-- Opening Marker --

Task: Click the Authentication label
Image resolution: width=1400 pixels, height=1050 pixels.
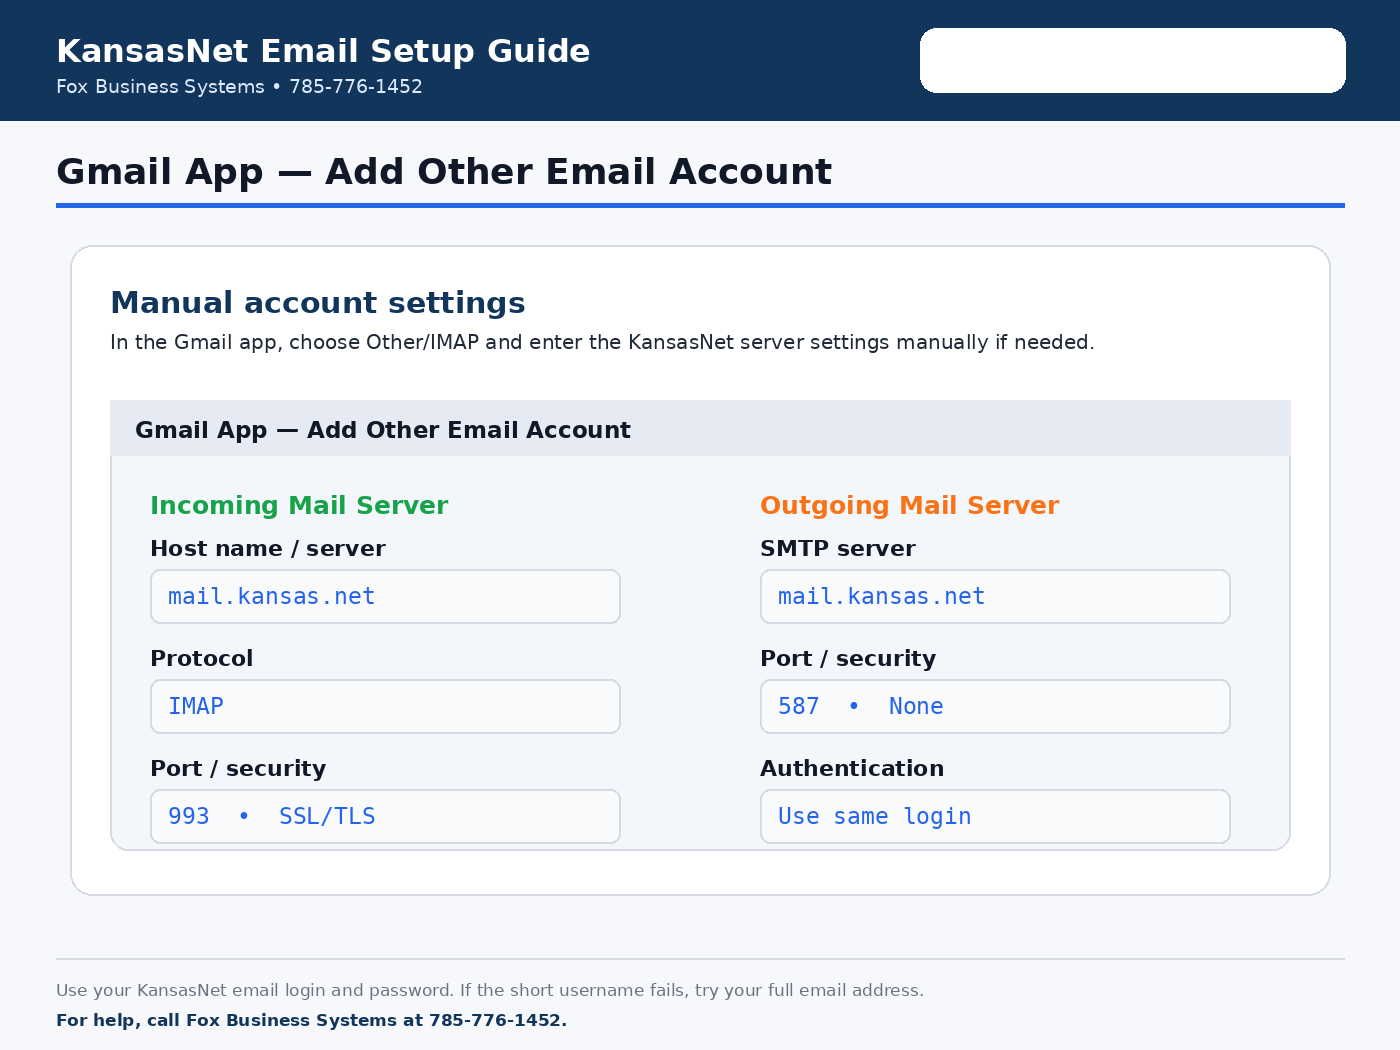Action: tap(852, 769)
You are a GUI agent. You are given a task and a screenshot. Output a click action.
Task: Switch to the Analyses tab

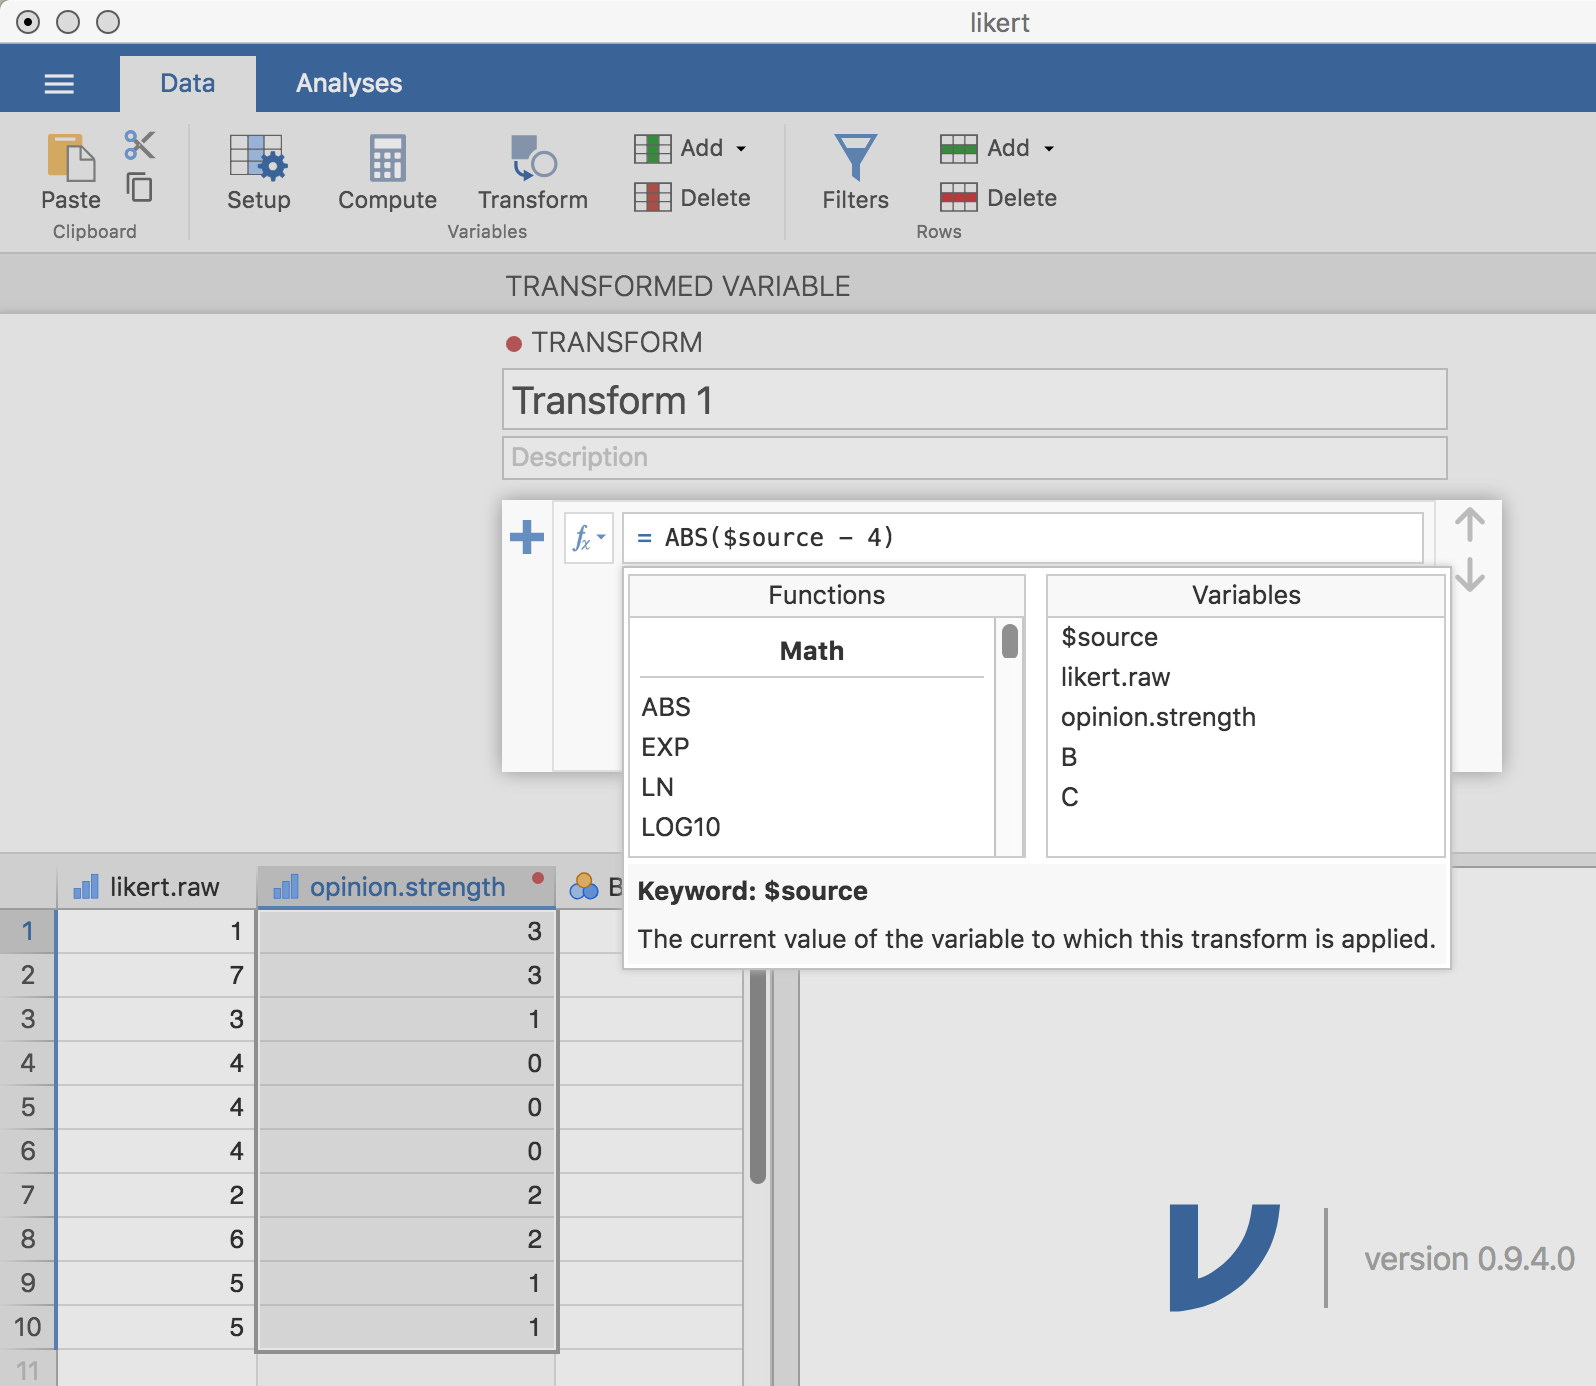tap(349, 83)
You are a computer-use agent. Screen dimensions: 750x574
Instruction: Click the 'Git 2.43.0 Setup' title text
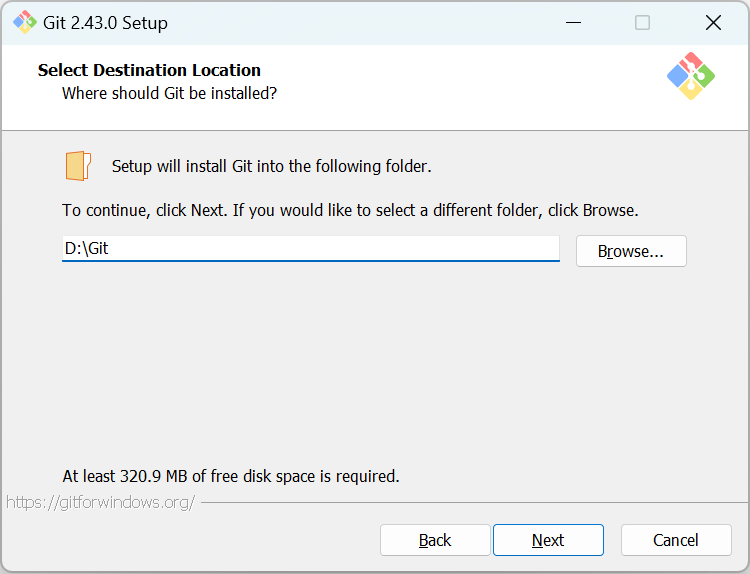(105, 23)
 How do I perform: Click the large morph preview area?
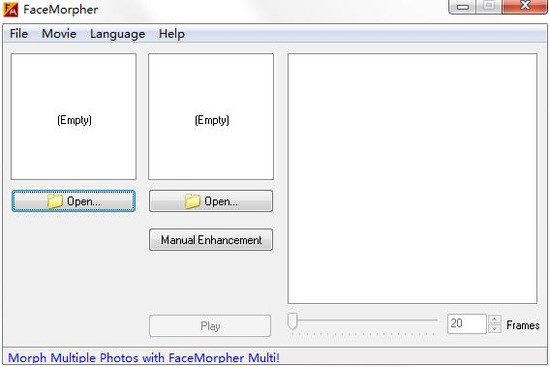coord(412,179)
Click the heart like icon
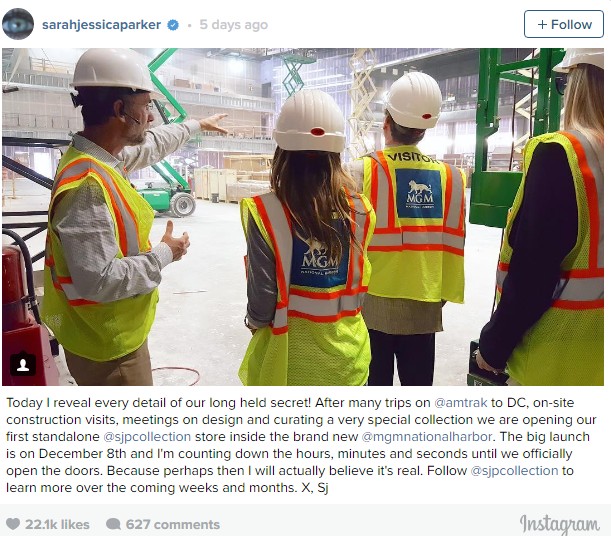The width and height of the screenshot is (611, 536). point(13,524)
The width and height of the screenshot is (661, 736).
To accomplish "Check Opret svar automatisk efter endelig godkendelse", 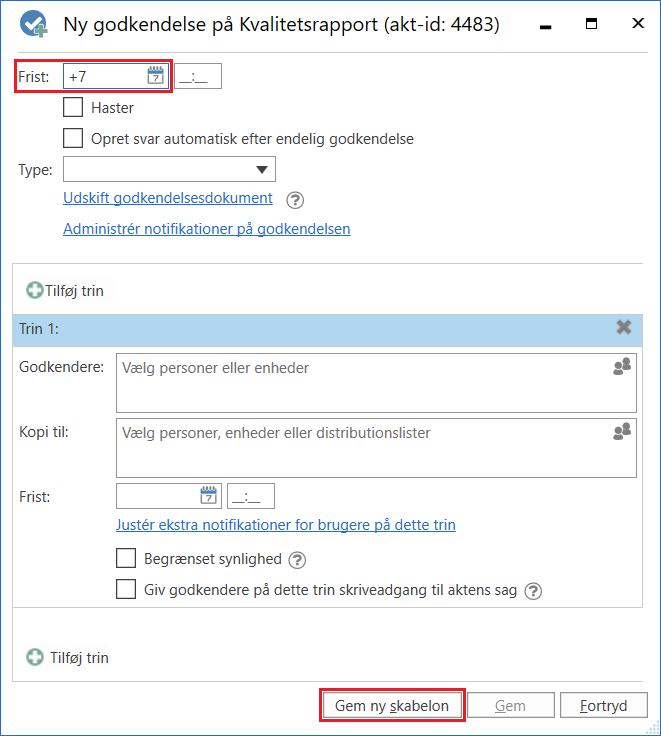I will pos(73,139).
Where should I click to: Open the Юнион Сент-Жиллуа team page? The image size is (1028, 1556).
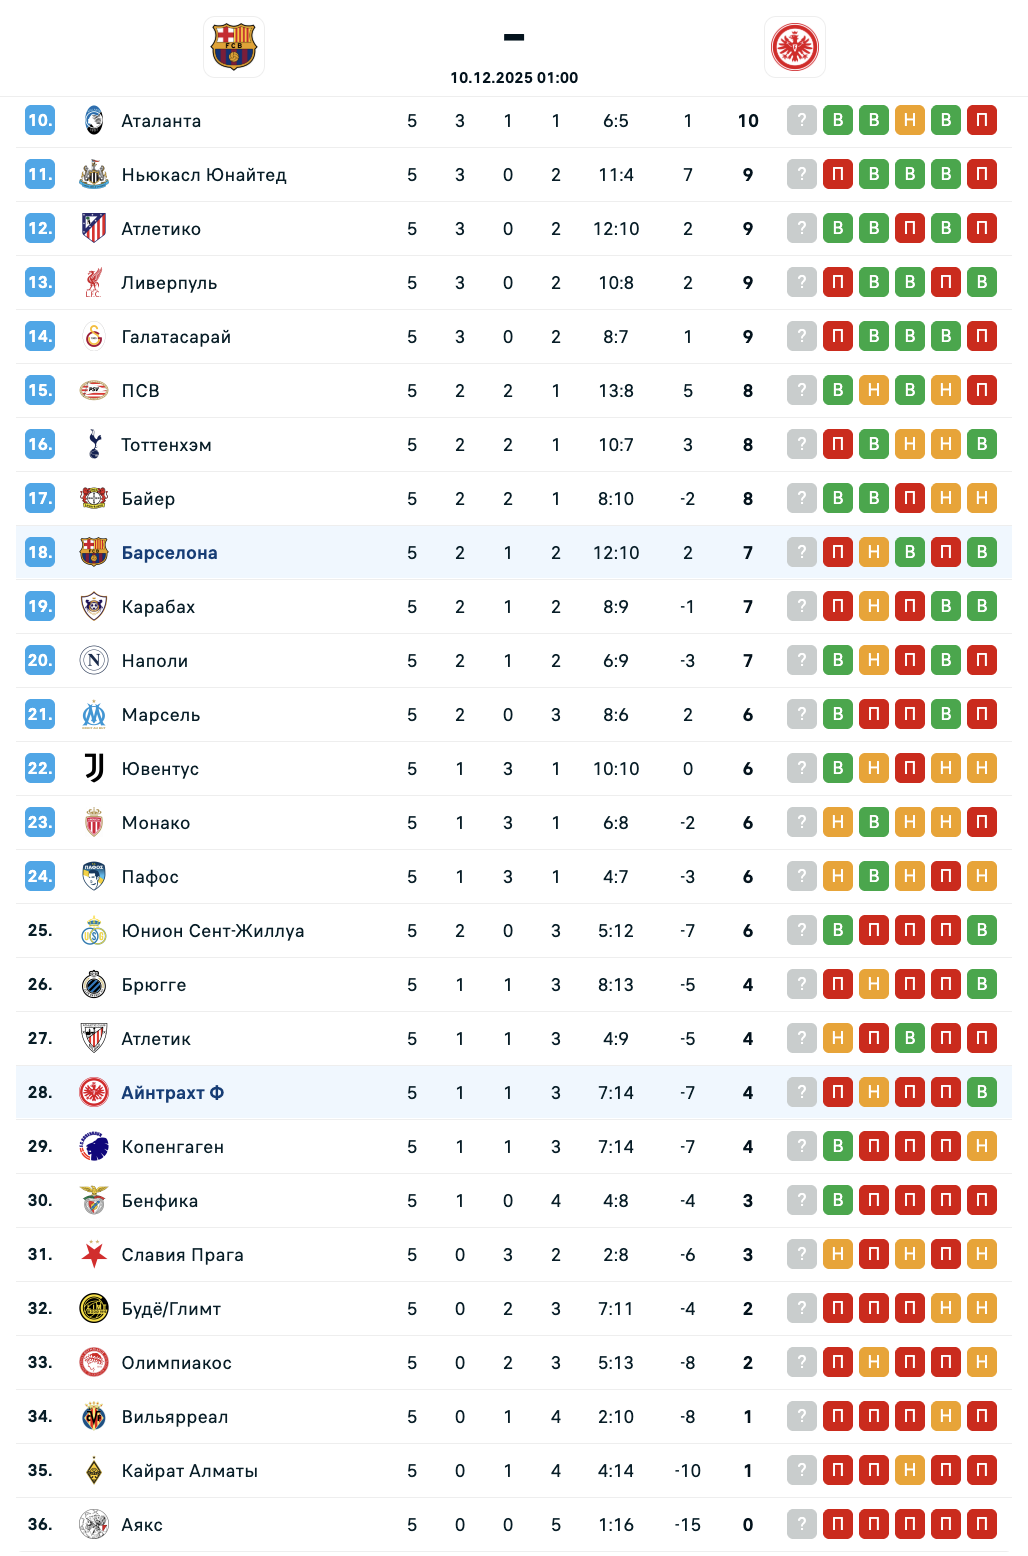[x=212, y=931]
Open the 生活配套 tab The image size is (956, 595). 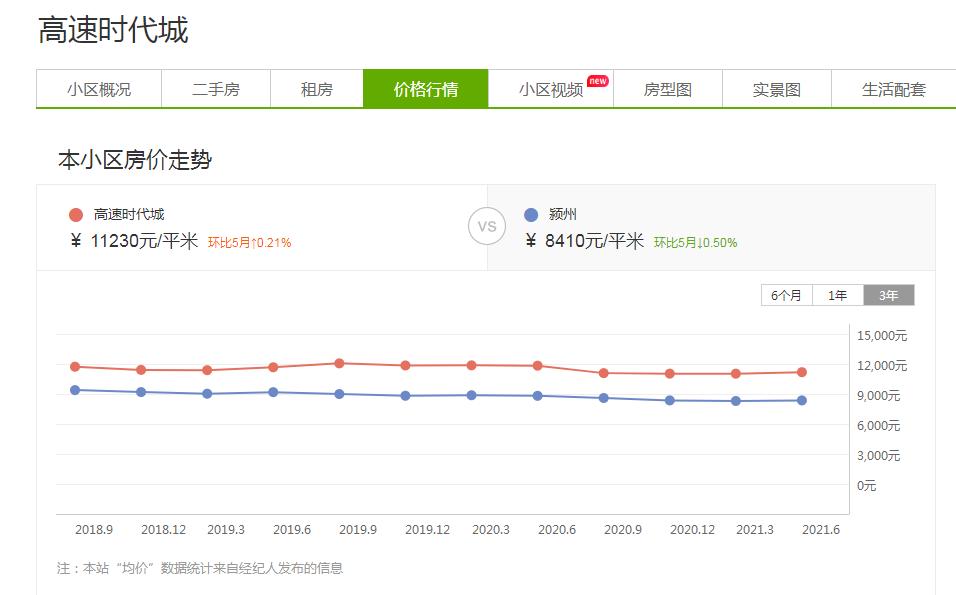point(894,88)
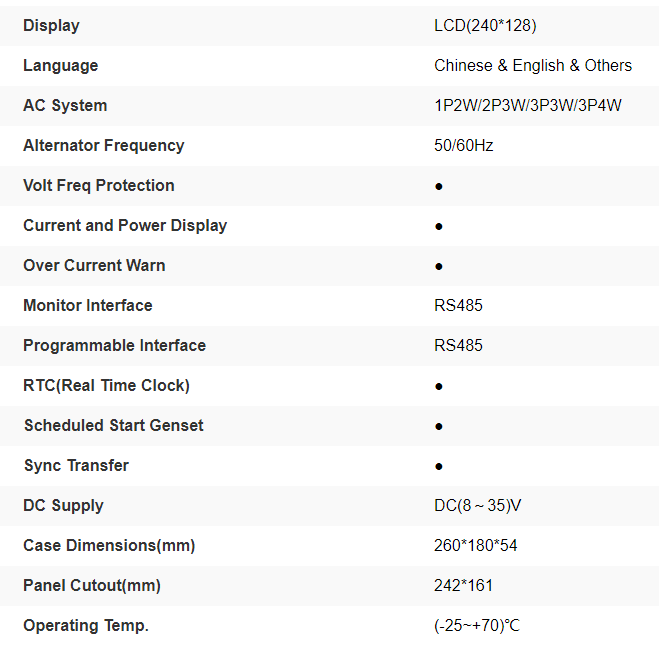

-- Closing Marker --

**Goal of the exercise**: Search the data for the string "agent" and copy every line where it appears.

**Response**:
You are a GUI agent. You are given a task and a screenshot. Output a click action.
You are a computer-use agent. Screen dimensions: 750x574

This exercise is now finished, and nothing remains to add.